I have a ~10M record MySQL table that I interface with using SqlAlchemy. I have found that queries on large subsets of this table will consume too much memory even though I thought I was using a built-in generator that intelligently fetched bite-sized chunks of the dataset:
for thing in session.query(Things):
analyze(thing)
To avoid this, I find I have to build my own iterator that bites off in chunks:
lastThingID = None
while True:
things = query.filter(Thing.id < lastThingID).limit(querySize).all()
if not rows or len(rows) == 0:
break
for thing in things:
lastThingID = row.id
analyze(thing)
Is this normal or is there something I'm missing regarding SA built-in generators?
The answer to this question seems to indicate that the memory consumption is not to be expected.
Most DBAPI implementations fully buffer rows as they are fetched - so usually, before the SQLAlchemy ORM even gets a hold of one result, the whole result set is in memory.
But then, the way Query works is that it fully loads the given result set by default before returning to you your objects. The rationale here regards queries that are more than simple SELECT statements. For example, in joins to other tables that may return the same object identity multiple times in one result set (common with eager loading), the full set of rows needs to be in memory so that the correct results can be returned otherwise collections and such might be only partially populated.
So Query offers an option to change this behavior through yield_per(). This call will cause the Query to yield rows in batches, where you give it the batch size. As the docs state, this is only appropriate if you aren't doing any kind of eager loading of collections so it's basically if you really know what you're doing. Also, if the underlying DBAPI pre-buffers rows, there will still be that memory overhead so the approach only scales slightly better than not using it.
I hardly ever use yield_per(); instead, I use a better version of the LIMIT approach you suggest above using window functions. LIMIT and OFFSET have a huge problem that very large OFFSET values cause the query to get slower and slower, as an OFFSET of N causes it to page through N rows - it's like doing the same query fifty times instead of one, each time reading a larger and larger number of rows. With a window-function approach, I pre-fetch a set of "window" values that refer to chunks of the table I want to select. I then emit individual SELECT statements that each pull from one of those windows at a time.
The window function approach is on the wiki and I use it with great success.
Also note: not all databases support window functions; you need Postgresql, Oracle, or SQL Server.

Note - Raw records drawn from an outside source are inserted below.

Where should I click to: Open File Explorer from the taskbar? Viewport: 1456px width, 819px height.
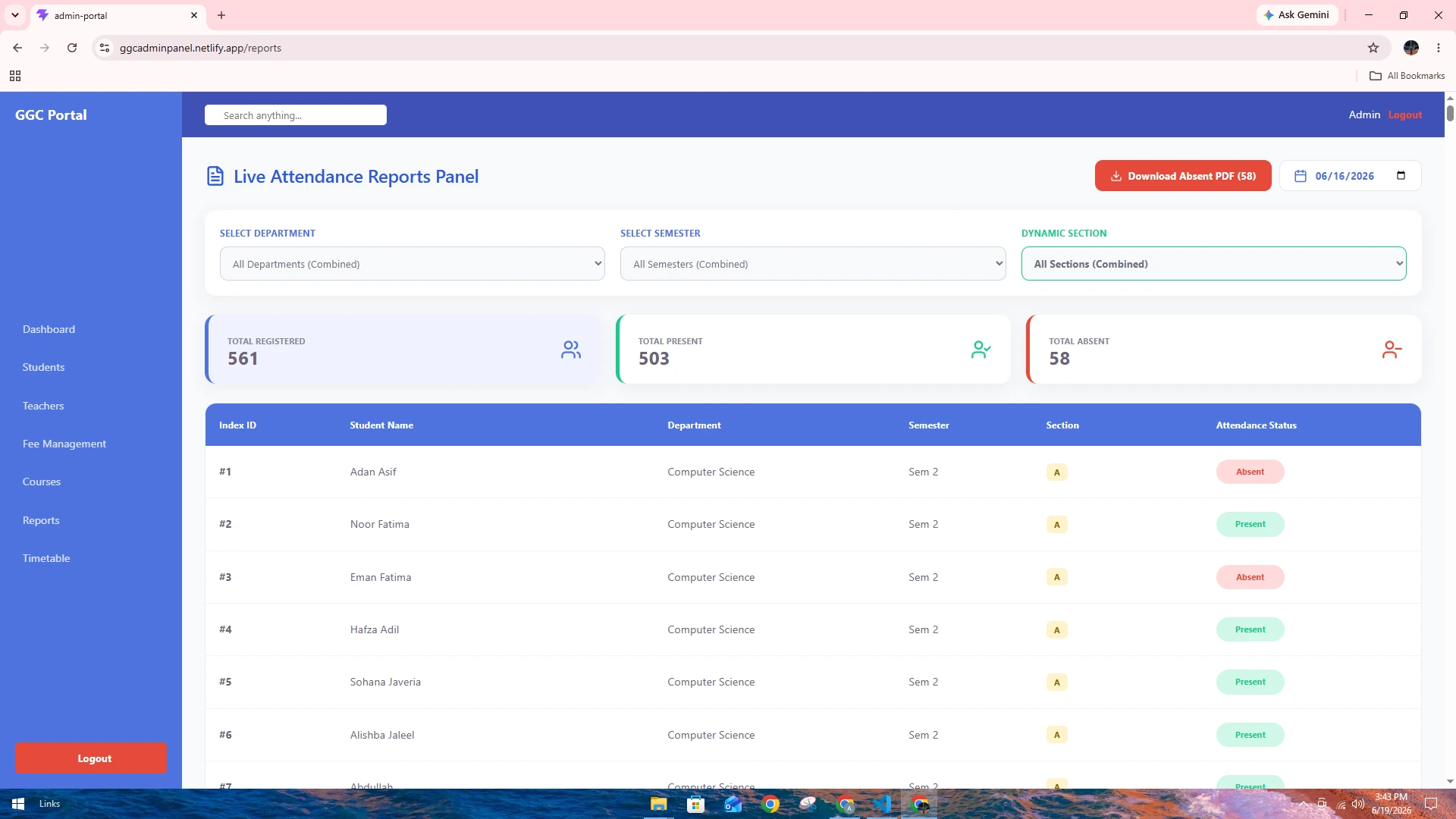pyautogui.click(x=658, y=804)
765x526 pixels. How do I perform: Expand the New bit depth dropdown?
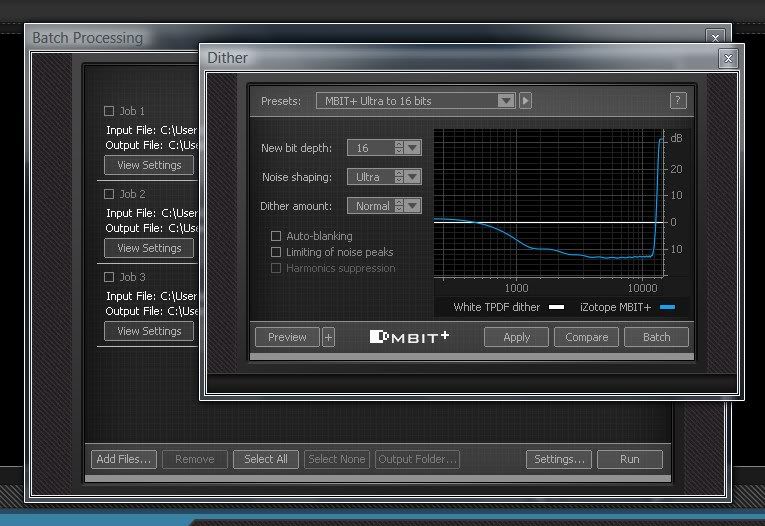pyautogui.click(x=413, y=148)
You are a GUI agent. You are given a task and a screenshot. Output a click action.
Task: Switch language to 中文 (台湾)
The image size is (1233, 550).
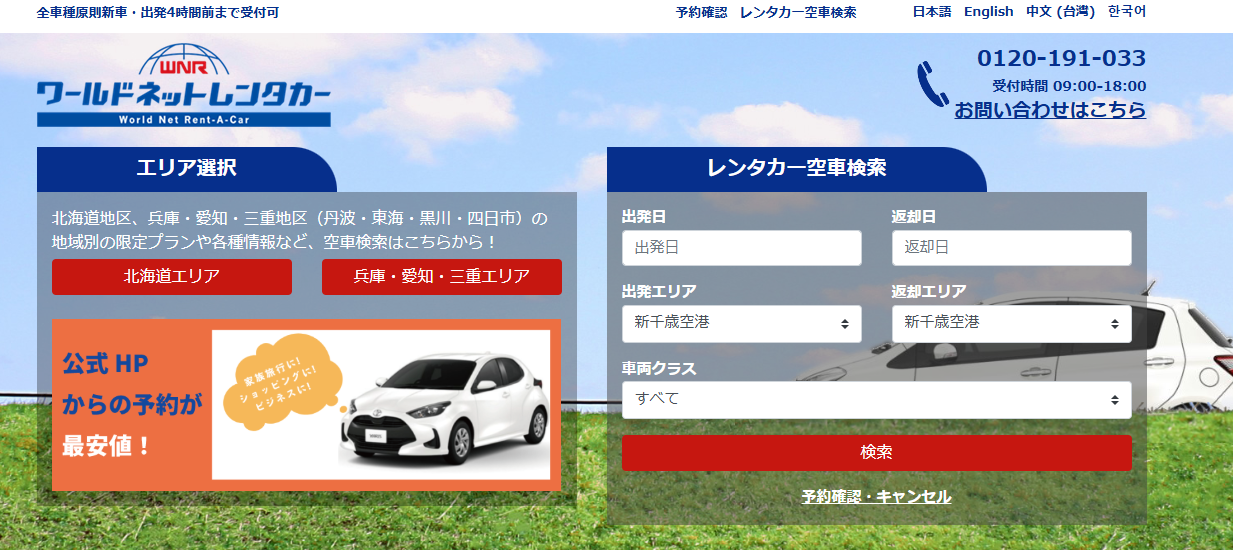(1060, 12)
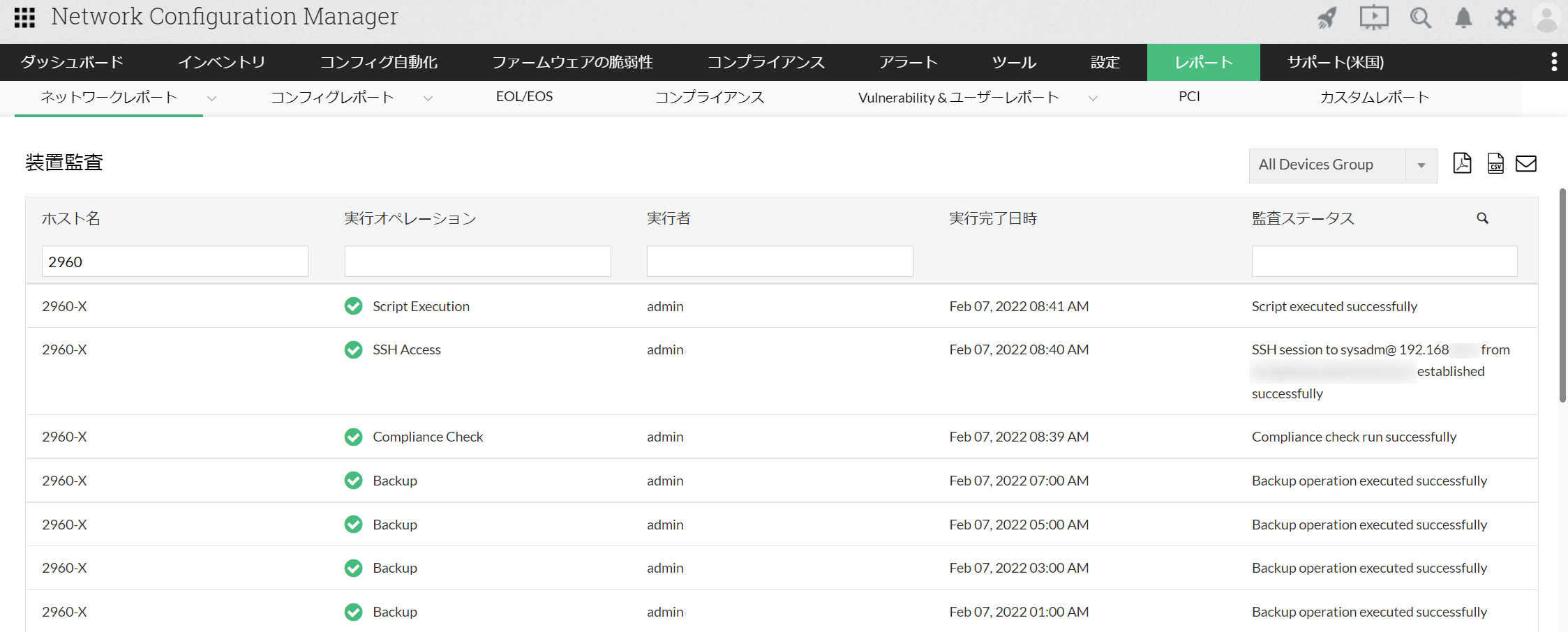Screen dimensions: 1568x632
Task: Open the settings gear icon
Action: pyautogui.click(x=1505, y=17)
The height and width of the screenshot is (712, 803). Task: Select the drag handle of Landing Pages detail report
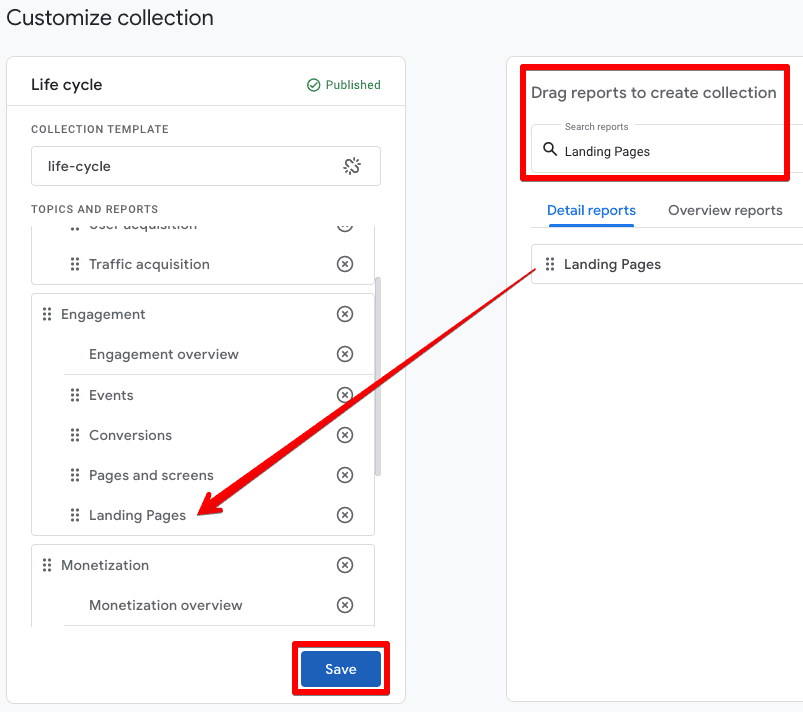pyautogui.click(x=551, y=264)
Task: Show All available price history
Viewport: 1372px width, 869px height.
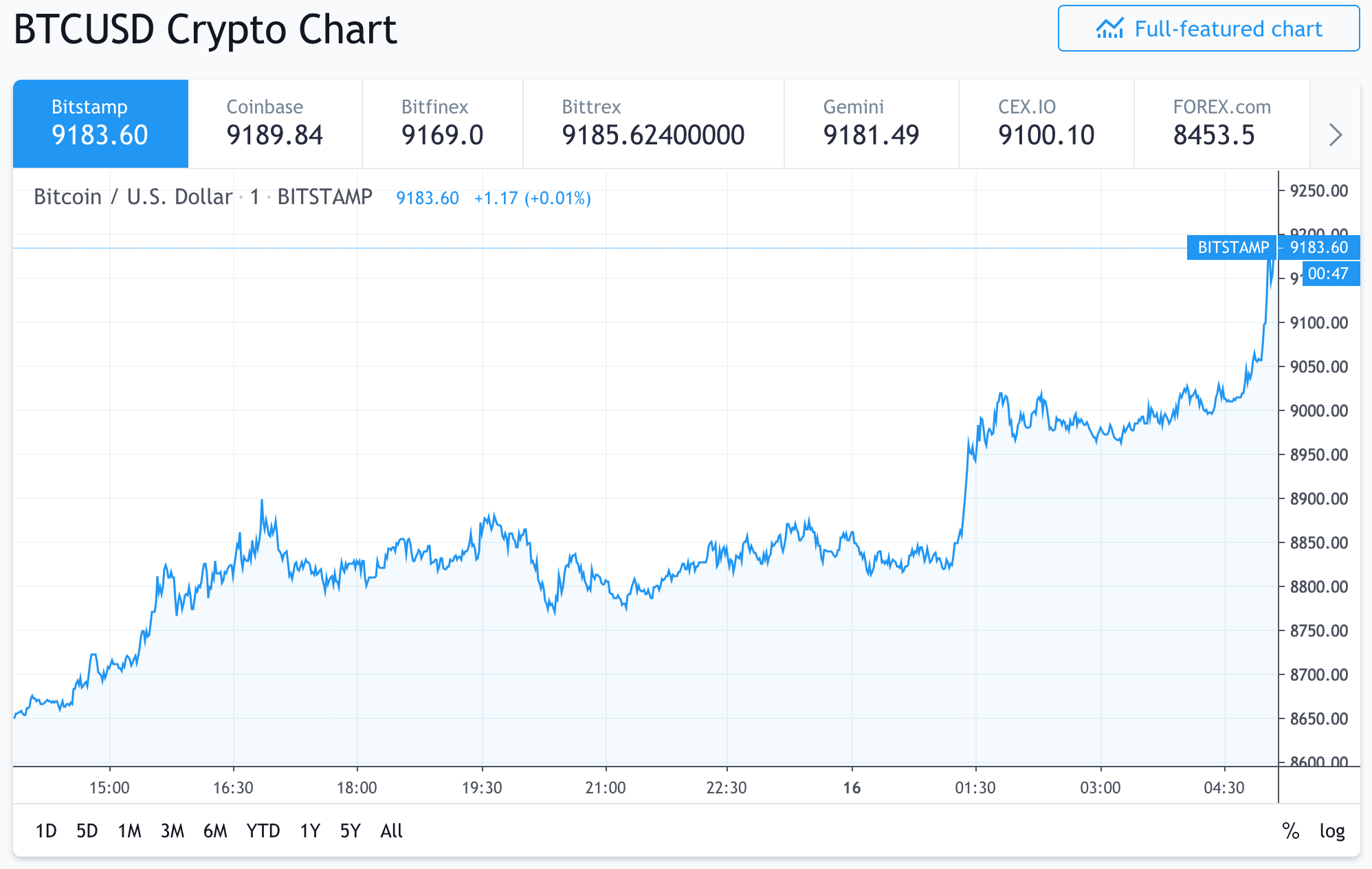Action: (x=391, y=831)
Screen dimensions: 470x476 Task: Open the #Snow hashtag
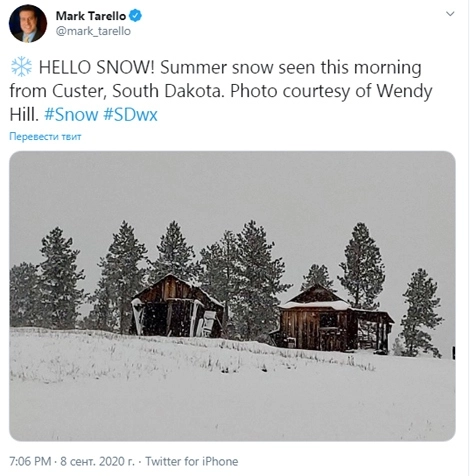tap(71, 115)
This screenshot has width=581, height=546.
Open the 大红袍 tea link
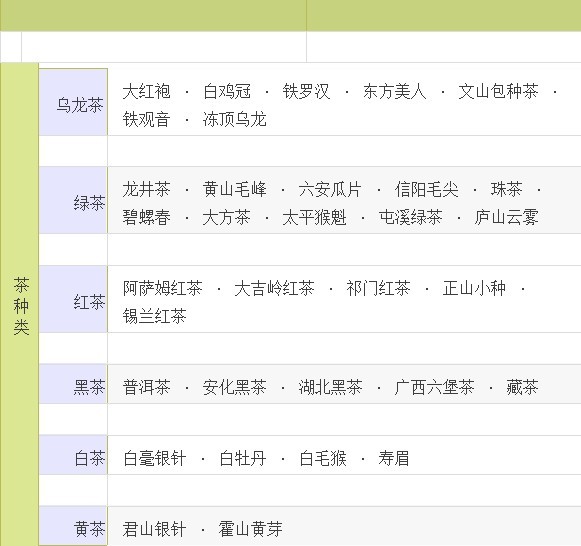pyautogui.click(x=146, y=91)
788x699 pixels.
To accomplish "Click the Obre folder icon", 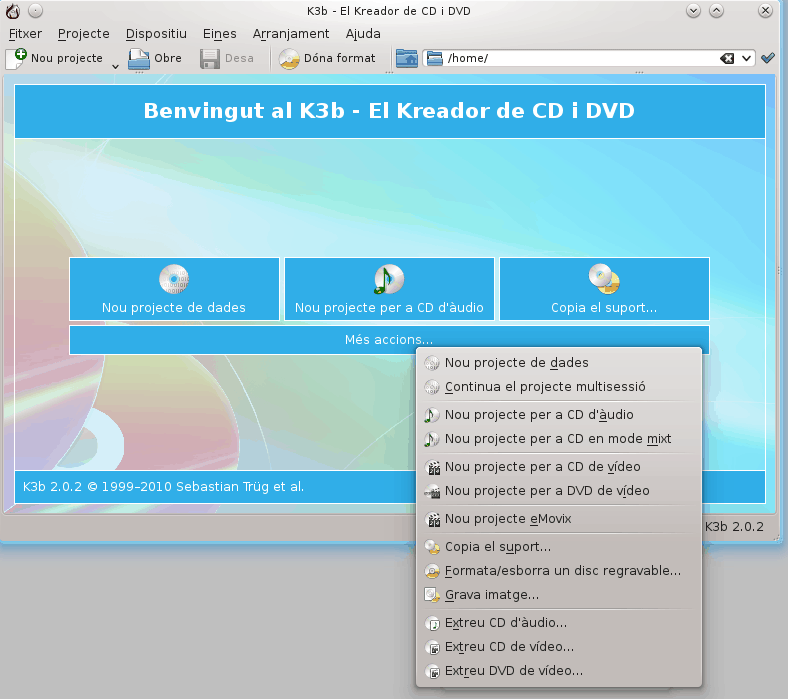I will click(x=139, y=58).
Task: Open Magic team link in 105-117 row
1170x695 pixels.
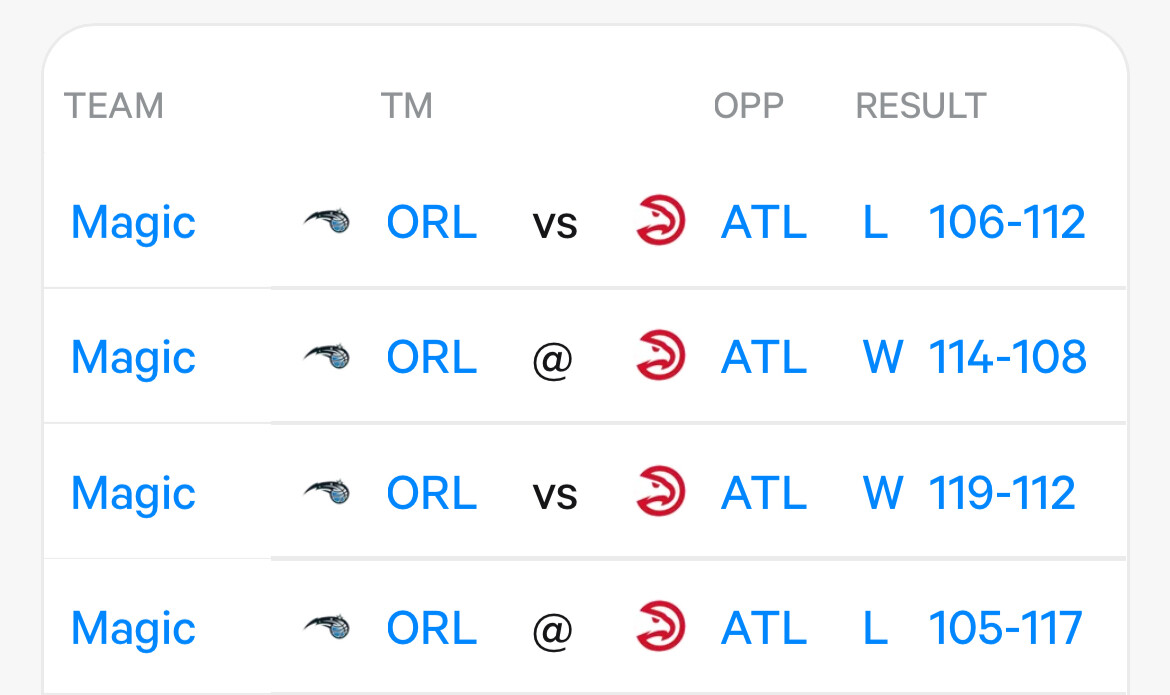Action: [133, 629]
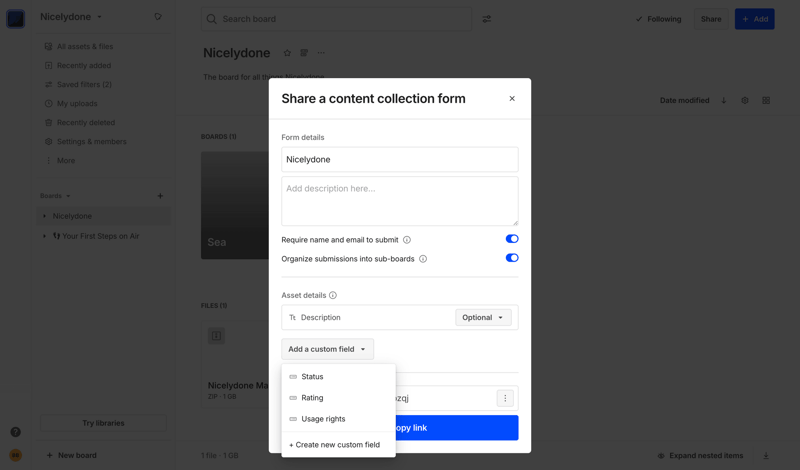Select Status from custom field list

click(x=312, y=377)
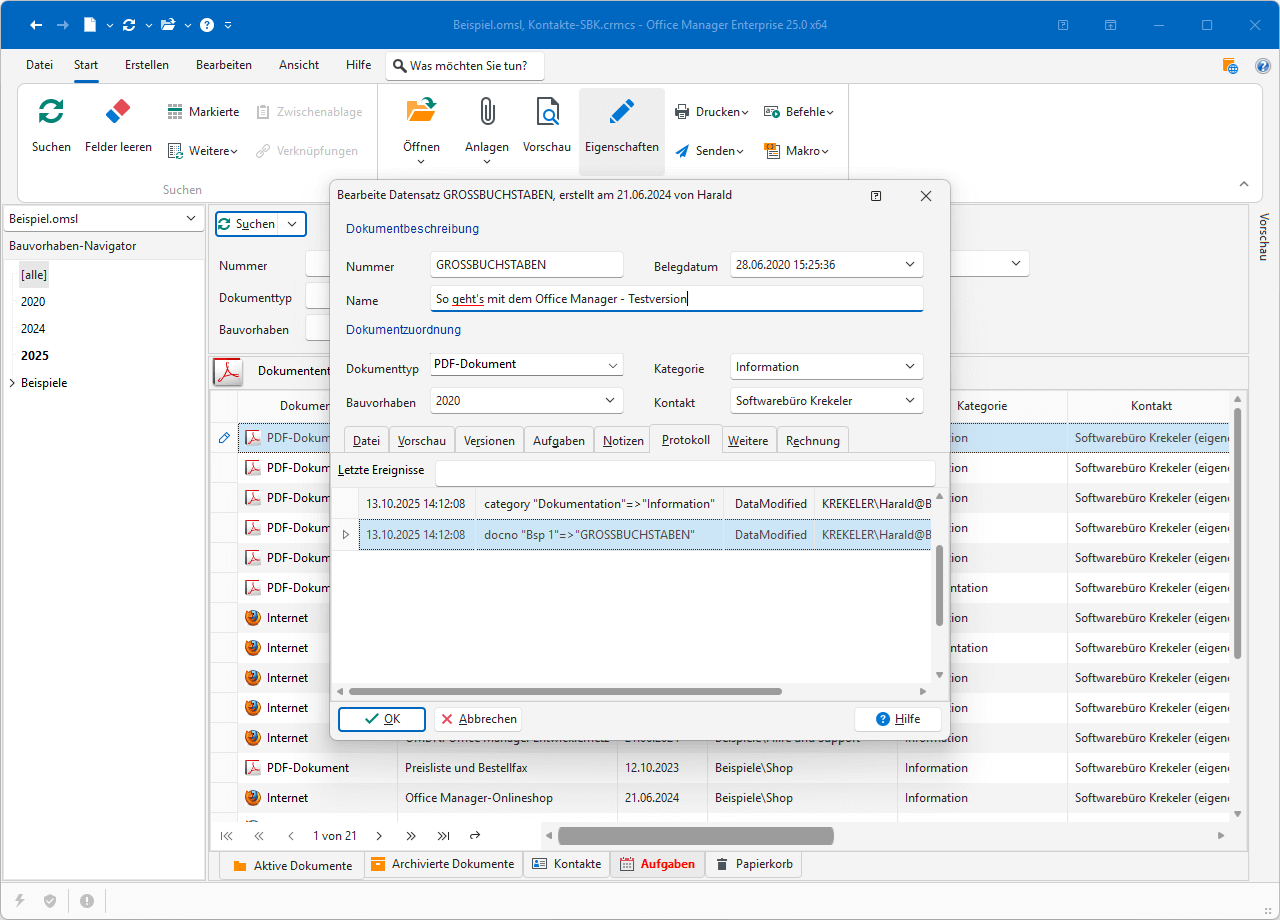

IMHO using at least Postgresql is definitely worth it - if you're using a relational database, you might as well use the best.
I am not a database expert, but when using SQLAlchemy as a simple Python abstraction layer (ie, not using the ORM Query object) I've came up with a satisfying solution to query a 300M-row table without exploding memory usage...
Here is a dummy example:
from sqlalchemy import create_engine, select
conn = create_engine("DB URL...").connect()
q = select([huge_table])
proxy = conn.execution_options(stream_results=True).execute(q)
Then, I use the SQLAlchemy fetchmany() method to iterate over the results in a infinite while loop:
while 'batch not empty': # equivalent of 'while True', but clearer
batch = proxy.fetchmany(100000) # 100,000 rows at a time
if not batch:
break
for row in batch:
# Do your stuff here...
proxy.close()
This method allowed me to do all kind of data aggregation without any dangerous memory overhead.
NOTE the stream_results works with Postgres and the pyscopg2 adapter, but I guess it won't work with any DBAPI, nor with any database driver...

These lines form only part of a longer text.